DOCUMENT EXTRACT
○ ○ ○
NCLEX pass rates dropped to 66.48% in Q4 2024. This test already eliminates plenty of candidates. So why do nursing schools maintain artificial barriers before students even reach the real test?
Because schools are judged on first-attempt NCLEX pass rates. They don’t want to graduate anyone who might fail on the first try because it makes the school look ineffective.
Schools protect their statistics by failing students who might lower their pass rates. Even during a critical shortage.
This creates a perverse incentive system. The worse the shortage gets, the more pressure schools face to maintain high pass rates. So they eliminate more students, worsening the shortage they’re supposed to solve.
What New Hampshire Gets Right
The Granite State PARTNERS program changes the fundamental relationship between schools and student success.
When students know they won’t lose their investment due to financial stress, they become more relaxed during the program. The risk of failing and losing everything declines.
○ ○ ○
EXTRACTED RECORDS

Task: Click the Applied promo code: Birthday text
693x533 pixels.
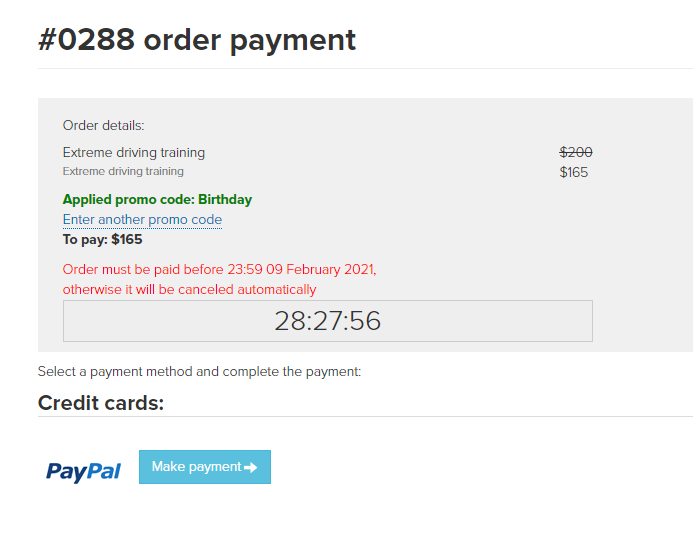Action: pos(157,199)
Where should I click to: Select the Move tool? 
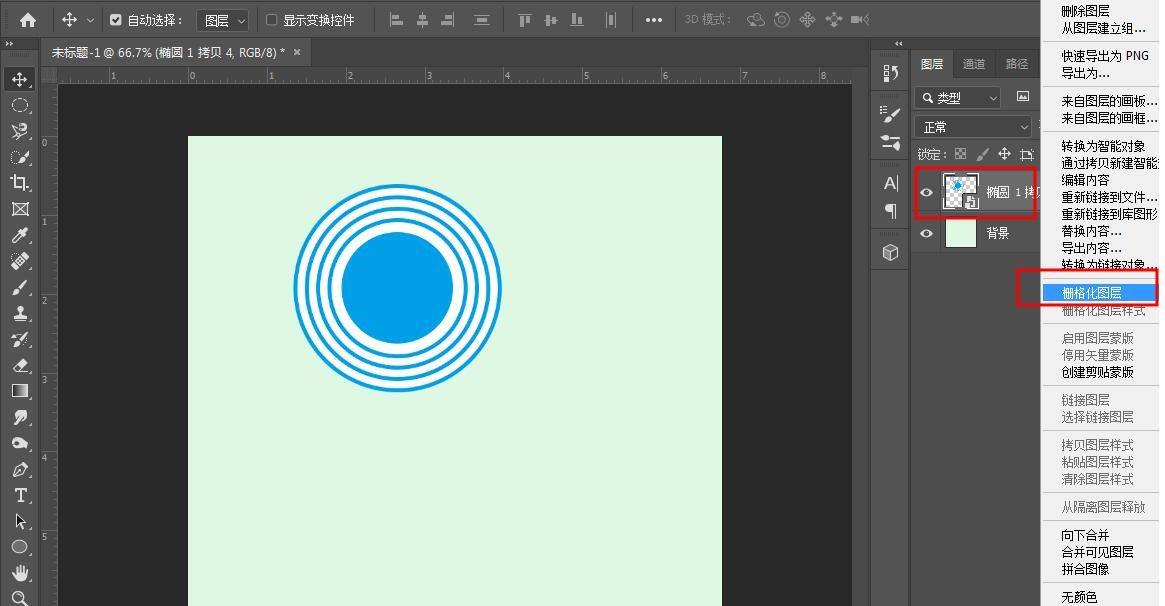click(x=20, y=78)
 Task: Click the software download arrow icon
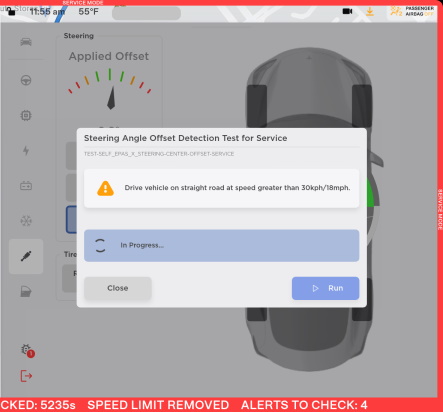pos(370,12)
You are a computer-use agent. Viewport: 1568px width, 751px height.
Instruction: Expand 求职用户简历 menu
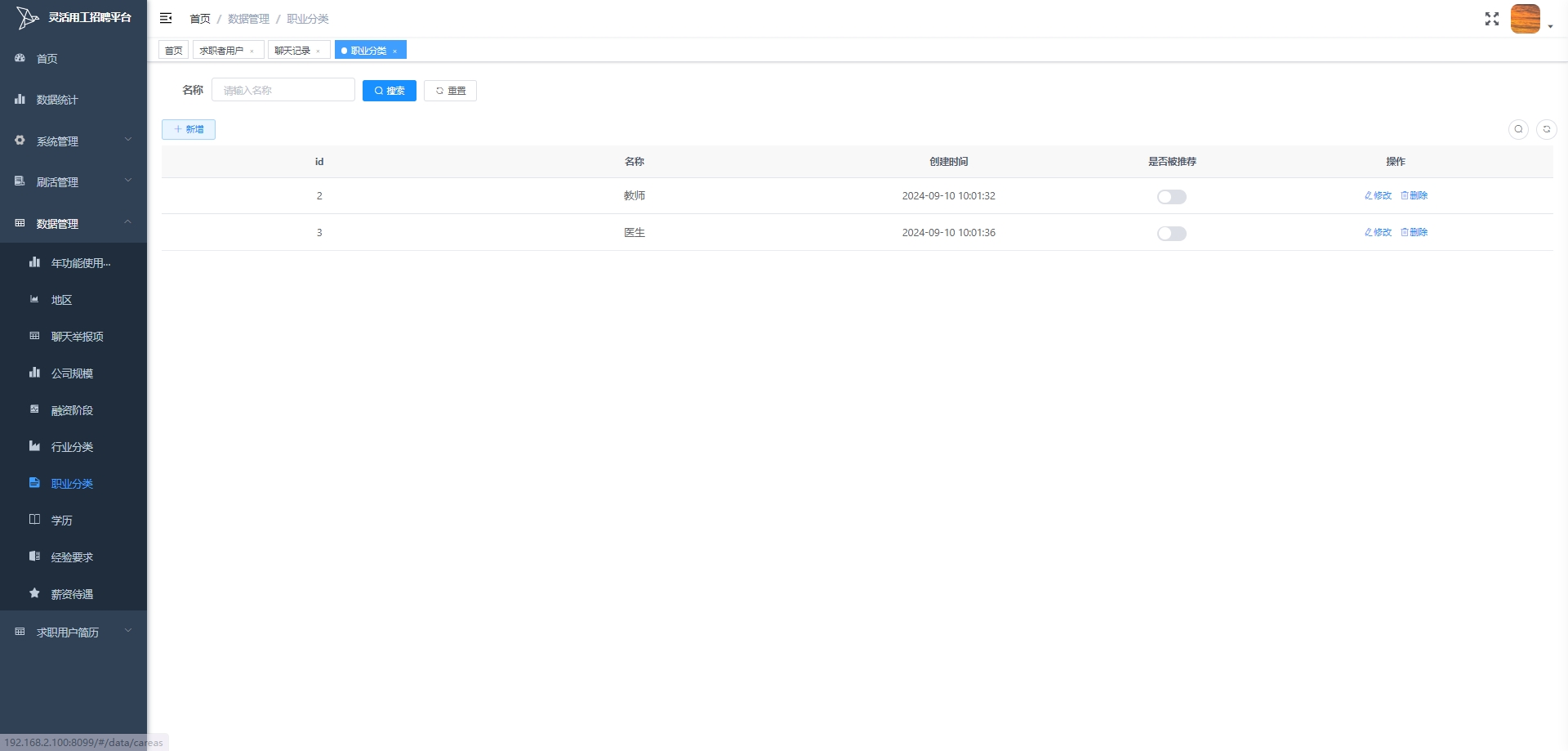[x=74, y=632]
○ ○ ○
PROBLEM TO SOLVE
According to the text above on nursing school pass rates, why do schools fail students who might not pass the NCLEX on their first attempt? Answer in one to three sentences.

YOUR SOLUTION
Schools are judged on first-attempt NCLEX pass rates, and a graduate who fails on the first try makes the school look ineffective. Failing students who might lower those rates protects the school's statistics.